In 1966, she is ready. She still needs to get three signatures before she can get her National Hot Rod Association (NHRA) license, nearly impossible in the macho racing world. Finally, Garlits (seeing an opportunity to broaden the sport's popularity) signs, followed by funny car driver Connie Kalitta, who has his own reasons; Connie talks a reluctant third driver into going along. In her first attempt to qualify for a race, she sets a track record. Later, during a dinner with their respective spouses, Connie gets her alone, makes a pass at her, and she slaps him in the face.

Shirley becomes successful, racing on weekends, but when Connie decides to move up to Top Fuel dragsters, she wants to buy his funny car and compete year-round. This exhausts Jack's tolerance for Shirley's racing activity, as he feels neglected, and they separate.

Connie and Shirley become involved romantically, despite his continual philandering. In a 1973 race, Shirley's funny car is destroyed, and she is seriously burned. When Connie is suspended indefinitely by the NHRA for fighting on her behalf, she tells him that she is going to Top Fuel. He becomes her crew chief. She wins her first NHRA national event in 1976, then the World Championship in 1977. Finally, tired of Connie's womanizing, she drops him from her team. Angry, he successfully pursues reinstatement by the NHRA.

Shirley, with little sponsorship and an inexperienced crew, has two lean years, but she rebounds in 1980. She races against Connie in that year's NHRA championship final. She is victorious, and they reconcile. Jack, her ex-husband (who had watched the victory on TV), gives her a private cheer.

==Cast==
- Bonnie Bedelia as Shirley Muldowney
- Beau Bridges as Connie Kalitta
- Leo Rossi as Jack Muldowney
- Hoyt Axton as "Tex" Roque
- Bill McKinney as "Big Daddy" Don Garlits
- Anthony Edwards as John Muldowney, Shirley and Jack's Son
- Tiffany Brissette as Little Shirley
- Ellen Geer as Marianne Kalitta, Connie's Wife
- Tom Duffield as Rahn Tobler
The film also marked the film debut of character actor Leonard Termo, who had a small role as Good Joe.

==Reception==
Rolling Stones Michael Sragow gave Heart Like a Wheel a mostly positive review, deeming it "flawed but energetic". He remarked that compared to other film biographies, the storyline and depiction of the core subject matter (drag racing) are lacking in drama and clarity, but in part because of that, are much more true to life. For this reason, he felt that drag racing enthusiasts would get more out of the film than those unfamiliar with the sport. He praised the acting as the movie's strongest point, particularly the performances by Bedelia and Bridges. Audiences polled by CinemaScore gave the film an average grade of "B+" on an A+ to F scale.

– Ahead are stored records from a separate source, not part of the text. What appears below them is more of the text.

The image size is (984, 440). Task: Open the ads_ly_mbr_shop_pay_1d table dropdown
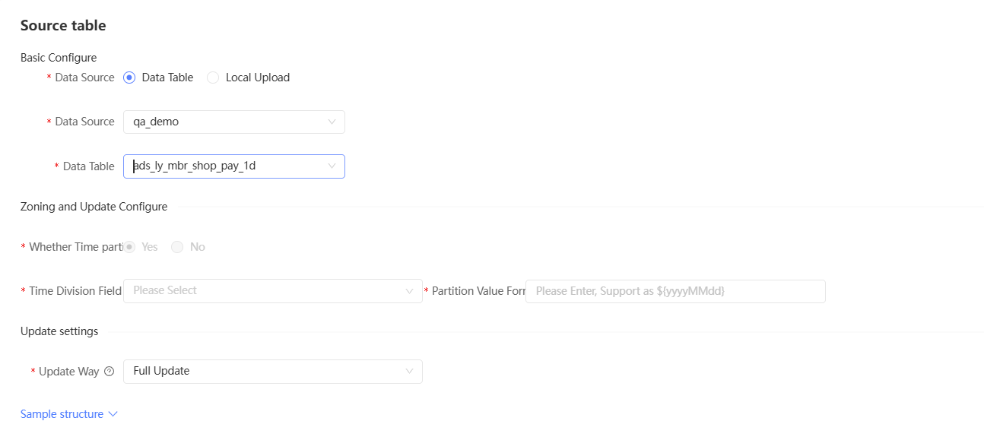228,166
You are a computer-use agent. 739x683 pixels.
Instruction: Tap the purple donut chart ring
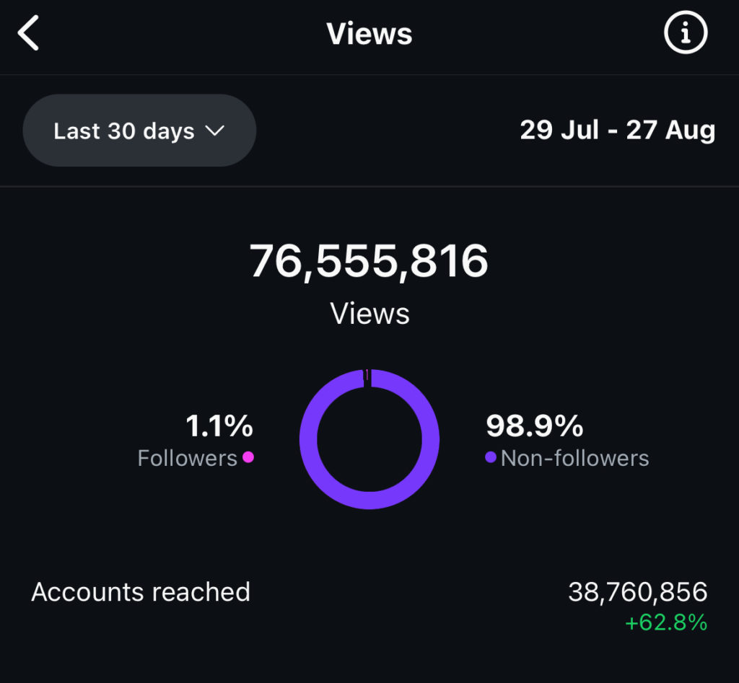[x=429, y=440]
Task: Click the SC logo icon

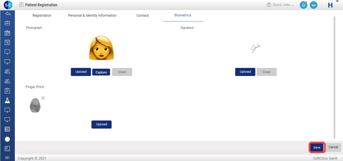Action: pyautogui.click(x=8, y=5)
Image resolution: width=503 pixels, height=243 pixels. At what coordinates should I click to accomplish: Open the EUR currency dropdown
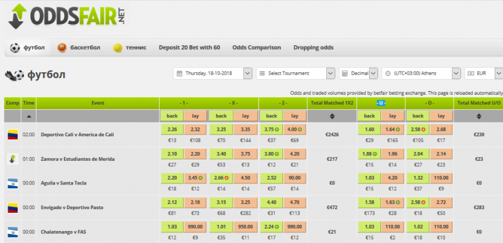pyautogui.click(x=484, y=73)
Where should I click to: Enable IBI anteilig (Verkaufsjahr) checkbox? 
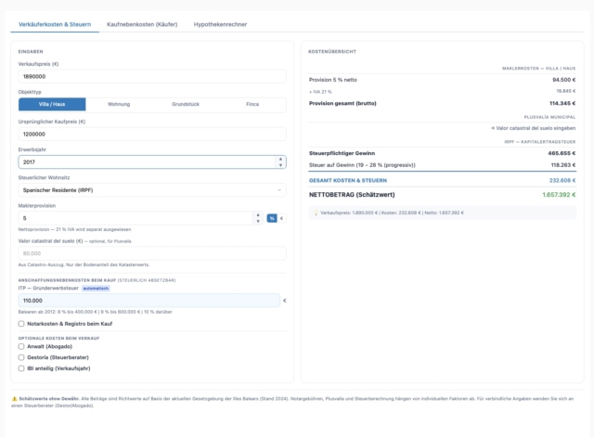tap(21, 368)
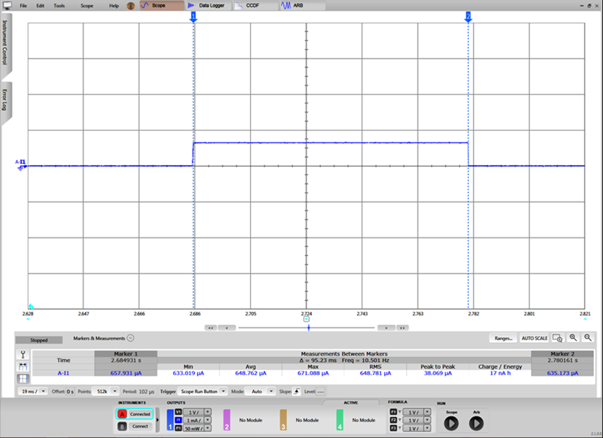Screen dimensions: 603x438
Task: Toggle instrument A Connected button
Action: pyautogui.click(x=134, y=414)
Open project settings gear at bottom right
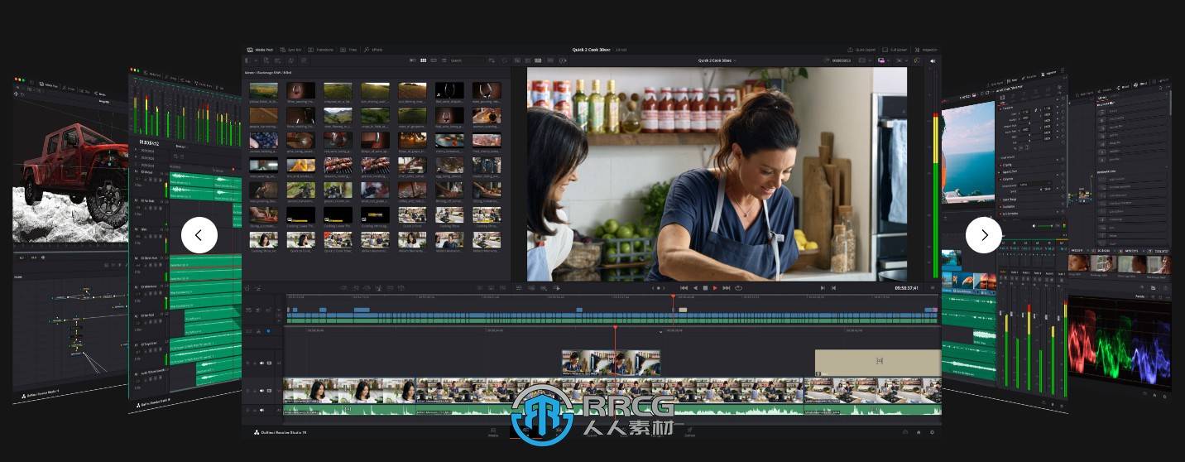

===Muldowney's reaction===
Muldowney would rather have had Jamie Lee Curtis play her; she called Bedelia "a snot", and stated, "When she was promoting the movie on TV shows, she would tell interviewers she didn't even like racing. She got out of [sic] race car like she was getting up from the dinner table." Although Muldowney acted as creative consultant on the production, she has mixed feelings about the film itself, stating, "No, the movie did not capture my life very well at all, but more importantly, I thought the movie was very, very good for the sport."

==Accolades==
The film was nominated for the American Film Institute's 2008 AFI's 10 Top 10 list in the sports film category.

== Legacy ==
A loose racing video game adaptation of the film was developed by Micro Computer Technologies for the Atari 2600, but publisher Fox Video Games cancelled its release due to the film's presumed poor box-office performance. It was programmed by Jim Collas, who later joined Gateway 2000 and led its Amiga subsidiary until 1999 after acquiring the brand. A surviving prototype exists without any identifiable information outside from its publisher, leading it to be unidentified until its existence was confirmed by Collas years after its release.